The state controller’s office announced on Sept. 1 that Colorado had collected enough in state income taxes to lower the rate from 4.55% to 4.5% and give every Coloradan a $70 refund.
Polis said the income tax surplus points to a vigorous recovery from the pandemic’s economic woes.
“These tax cuts and refunds are a strong sign that Colorado’s economy is roaring back,” Polis wrote in a statement. “I’m excited that Coloradans will get another income tax cut and refund that Coloradans can put toward bouncing back from the pandemic, a night out or groceries.”
What if the Colorado income tax were eliminated?
Recently, the governor put a thought in the air that could eliminate tax refunds entirely. Polis floated the idea of eliminating state income tax at a recent conservative political conference.
A Colorado without an income tax would make this year’s $70 refund and tax cut look like candy money. According to the U.S. Census Bureau, the median Colorado household income from 2015-2019 was $72,331 — meaning the average household would keep about $3,300 a year without an income tax.
Without it, the state would have had an $8.6 billion budget hole — the amount the state took in income taxes in 2019-20 fiscal year.
Democrats oppose even the suggestion, and getting any tax repeal through a Democrat-controlled state legislature would be a hurdle. The state’s budget itself would be another.
Polis hinted that pollution or carbon taxes may fill the void, but they would need to fill a huge hole if so. The state’s individual income taxes are the Colorado government’s largest single source of income.
According to records from the state controller’s office, income taxes typically comprise between one-fourth and one-third of the state’s annual revenue.
In the last three years, they’ve become the highest percentage of the state’s annual revenue yet, at 34% or 35%.

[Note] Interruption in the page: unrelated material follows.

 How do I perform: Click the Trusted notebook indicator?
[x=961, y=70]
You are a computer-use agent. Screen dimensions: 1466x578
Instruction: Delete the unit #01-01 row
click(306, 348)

Income taxes have gotten much larger than only 15 years ago. Colorado has more people to tax and higher household wealth.
Between 2005 and 2020, the average household income in Colorado grew more than 30%, from $50,000 to $73,000. In the same stretch of time, the population grew by more than a million people from 4.7 million to 5.8 million.
Colorado is one of 10 states with a flat income tax rate. Income taxes soared more than 230% higher in 2020 than they were in 2005.